He didn’t specify the TTP splinter group or the al-Qaeda elements responsible for the kidnapping, but the Sajna group of TTP would be the prime suspect due to its relatively stronger and more widespread network from Karachi to Tank and South Waziristan and its involvement in previous high-profile kidnappings. The fact that Owais Shah was being driven on the Tank bypass road towards the semi-tribal Frontier Region Tank on the way to South Waziristan shows that the Sajna faction could be involved in the kidnapping. As the Sajna group is now largely based in Afghanistan after losing its strongholds due to the Zarb-e-Azb military operation in North Waziristan, it is widely believed the kidnappers were planning to take Owais Shah across the Pak-Afghan border.

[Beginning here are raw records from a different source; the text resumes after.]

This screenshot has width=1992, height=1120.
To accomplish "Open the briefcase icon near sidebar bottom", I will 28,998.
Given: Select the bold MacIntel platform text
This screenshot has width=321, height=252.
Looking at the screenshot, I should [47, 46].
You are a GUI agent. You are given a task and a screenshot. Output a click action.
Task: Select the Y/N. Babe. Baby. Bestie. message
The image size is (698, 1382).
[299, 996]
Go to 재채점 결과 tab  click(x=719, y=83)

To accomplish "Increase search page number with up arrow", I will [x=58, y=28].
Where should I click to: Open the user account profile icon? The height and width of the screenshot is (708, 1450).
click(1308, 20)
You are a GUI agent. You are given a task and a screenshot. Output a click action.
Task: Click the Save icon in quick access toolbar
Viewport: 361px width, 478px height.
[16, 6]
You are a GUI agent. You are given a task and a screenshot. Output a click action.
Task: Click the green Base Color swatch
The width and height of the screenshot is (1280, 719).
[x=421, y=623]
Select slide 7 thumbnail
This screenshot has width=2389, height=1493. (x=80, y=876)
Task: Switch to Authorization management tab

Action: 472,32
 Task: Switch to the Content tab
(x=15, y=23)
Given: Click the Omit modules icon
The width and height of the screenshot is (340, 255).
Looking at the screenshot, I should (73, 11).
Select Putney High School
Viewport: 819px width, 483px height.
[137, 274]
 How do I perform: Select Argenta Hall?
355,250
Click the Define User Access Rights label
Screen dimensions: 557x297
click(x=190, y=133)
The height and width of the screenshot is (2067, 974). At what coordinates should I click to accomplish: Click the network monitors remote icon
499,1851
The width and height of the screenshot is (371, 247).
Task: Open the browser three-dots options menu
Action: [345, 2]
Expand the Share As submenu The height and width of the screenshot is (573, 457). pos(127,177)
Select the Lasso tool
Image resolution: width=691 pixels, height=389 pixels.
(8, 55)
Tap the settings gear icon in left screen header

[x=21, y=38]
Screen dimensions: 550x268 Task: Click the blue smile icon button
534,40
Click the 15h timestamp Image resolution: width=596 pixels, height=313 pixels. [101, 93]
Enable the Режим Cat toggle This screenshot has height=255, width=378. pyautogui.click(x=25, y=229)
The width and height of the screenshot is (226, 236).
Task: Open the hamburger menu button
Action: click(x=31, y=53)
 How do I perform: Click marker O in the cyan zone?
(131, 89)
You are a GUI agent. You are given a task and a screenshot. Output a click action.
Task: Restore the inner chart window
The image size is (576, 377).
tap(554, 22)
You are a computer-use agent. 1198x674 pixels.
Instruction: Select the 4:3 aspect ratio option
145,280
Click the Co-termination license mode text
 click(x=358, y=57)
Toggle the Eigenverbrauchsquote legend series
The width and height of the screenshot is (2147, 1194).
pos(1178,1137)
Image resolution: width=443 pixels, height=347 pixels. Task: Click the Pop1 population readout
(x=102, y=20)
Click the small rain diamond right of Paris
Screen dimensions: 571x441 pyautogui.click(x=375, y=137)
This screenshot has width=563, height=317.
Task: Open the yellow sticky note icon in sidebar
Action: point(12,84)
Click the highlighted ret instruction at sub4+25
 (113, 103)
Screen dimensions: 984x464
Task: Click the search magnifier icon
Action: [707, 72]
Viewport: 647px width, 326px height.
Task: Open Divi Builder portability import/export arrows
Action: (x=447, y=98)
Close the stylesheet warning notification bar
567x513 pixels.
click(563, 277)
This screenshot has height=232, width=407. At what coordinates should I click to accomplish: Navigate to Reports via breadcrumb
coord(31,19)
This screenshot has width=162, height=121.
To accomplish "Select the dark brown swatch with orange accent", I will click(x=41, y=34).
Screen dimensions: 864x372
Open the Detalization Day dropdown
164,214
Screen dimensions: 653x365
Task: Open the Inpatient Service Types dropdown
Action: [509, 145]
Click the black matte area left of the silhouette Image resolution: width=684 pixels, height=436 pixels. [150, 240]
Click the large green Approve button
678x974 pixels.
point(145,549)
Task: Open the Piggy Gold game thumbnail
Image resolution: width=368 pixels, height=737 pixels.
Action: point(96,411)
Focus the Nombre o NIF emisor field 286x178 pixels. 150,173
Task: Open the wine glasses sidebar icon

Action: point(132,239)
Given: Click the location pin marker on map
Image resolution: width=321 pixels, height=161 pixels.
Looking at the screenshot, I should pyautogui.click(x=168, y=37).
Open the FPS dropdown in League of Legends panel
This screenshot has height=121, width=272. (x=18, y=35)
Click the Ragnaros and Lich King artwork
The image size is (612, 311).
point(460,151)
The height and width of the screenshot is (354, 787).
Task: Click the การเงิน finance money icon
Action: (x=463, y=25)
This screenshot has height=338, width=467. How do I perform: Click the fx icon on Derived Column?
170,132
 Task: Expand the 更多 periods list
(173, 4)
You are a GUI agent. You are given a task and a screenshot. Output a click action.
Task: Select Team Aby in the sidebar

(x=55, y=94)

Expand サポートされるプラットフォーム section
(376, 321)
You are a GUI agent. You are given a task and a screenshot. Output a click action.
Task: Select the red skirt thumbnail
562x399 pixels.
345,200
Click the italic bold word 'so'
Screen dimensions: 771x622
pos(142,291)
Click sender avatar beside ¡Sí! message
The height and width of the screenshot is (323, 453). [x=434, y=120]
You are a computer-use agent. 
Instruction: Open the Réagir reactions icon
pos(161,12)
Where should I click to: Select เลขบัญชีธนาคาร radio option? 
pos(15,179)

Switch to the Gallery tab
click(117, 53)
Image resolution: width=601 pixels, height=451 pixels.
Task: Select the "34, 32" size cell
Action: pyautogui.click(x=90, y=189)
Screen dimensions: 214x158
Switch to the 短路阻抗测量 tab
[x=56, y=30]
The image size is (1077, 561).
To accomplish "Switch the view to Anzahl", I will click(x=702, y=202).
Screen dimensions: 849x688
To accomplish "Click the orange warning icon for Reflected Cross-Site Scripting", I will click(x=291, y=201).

As for the al-Qaeda elements who could be involved in Owais Shah’s kidnapping, it may be either the mainstream al-Qaeda headed by Dr Ayman al-Zawahiri who succeeded Osama bin Laden after the latter’s death in the US Special Forces raid in Abbottabad in May 2011, or the al-Qaeda in the Sub-Continentheaded by an Indian national Maulana Asim Umar. The mainstream al-Qaeda has been keen to kidnap someone important in Pakistan to exchange him for Zawahiri’s wife and children who are reportedly in custody of Pakistani authorities. Former Prime Minister Yousaf Raza Gilani’s son Ali Haider Gilani was kidnapped from Multan in May 2013 for achieving the same objective of getting Zawahiri’s family members freed. The militants-turned-kidnappers failed to achieve this goal as the younger Gilani was recovered by chance in a US forces raid in Afghanistan.

Sources said the 2:00am ambush that resulted in Owais Shah’s recovery and the killing of the three kidnappers took place on the Tank bypass road. Though earlier sources in the area told The News that the ambush was planned on the Dera Ismail Khan-Daraban road, the subsequent ISPR statement mentioned Tank as the place of Owais Shah’s recovery. The Tank bypass road leads directly to the Frontier Region Tank before entering South Waziristan. This was the best route the kidnappers could have possibly taken to reach their hideouts in the Pak-Afghan border area and then put up their demands. It didn’t work because the security agencies were keeping a close watch on any suspicious movement, particularly in the Dera Ismail Khan-Tank region, and were able to act just in time to prevent Owais Shah’s shifting to Afghanistan. Also, Owais Shah was lucky that he was recovered within a month of his kidnapping unlike Shahbaz Taseer whose recovery took five years and Ali Haider Gilani who was freed after three years.